An Information Circular accompanies this Notice. The Information Circular contains details of matters to be considered at the Meeting. No other matters are contemplated, however any permitted amendment to or variation of any matter identified in this Notice may properly be considered at the Meeting. The Meeting may also consider the transaction of such other business as may properly come before the Meeting or any adjournment thereof.

Copies of the consolidated audited financial statements for the three fiscal years ended December 31, 2024 and 2023, and December 31, 2023, December 31, 2023 and 2022 and December 31, 2022 and 2021, the reports of the auditor thereon, and the related management discussion and analysis will be made available at the Meeting and are available under the Company’s corporate profile at www.sedarplus.ca.

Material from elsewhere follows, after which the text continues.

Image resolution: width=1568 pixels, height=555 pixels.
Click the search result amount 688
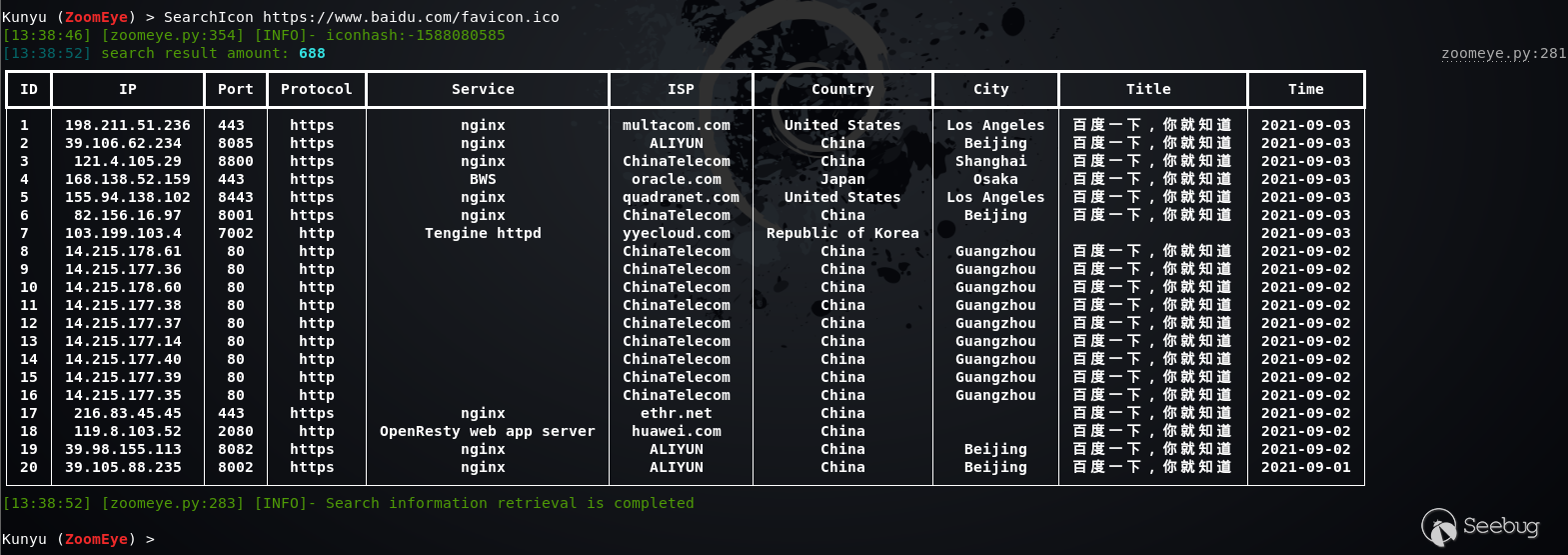[x=312, y=53]

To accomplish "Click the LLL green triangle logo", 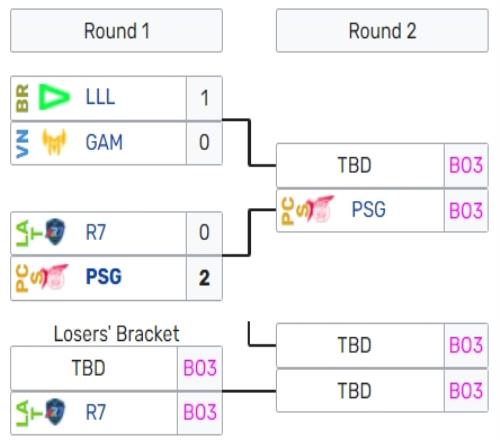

Shareholders who are unable to attend the Meeting in person and who wish to ensure that their shares will be voted at the Meeting are requested to complete, date and sign the enclosed form of Proxy, or another suitable form of proxy, and deliver it in accordance with the instructions set out in the form of Proxy and in the Information Circular.

Non-registered shareholders who plan to attend the Meeting must follow the instructions set out in the form of Proxy and in the Information Circular to ensure that such shareholder’s shares will be voted at the Meeting. If you hold your shares in a brokerage account you are not a registered shareholder.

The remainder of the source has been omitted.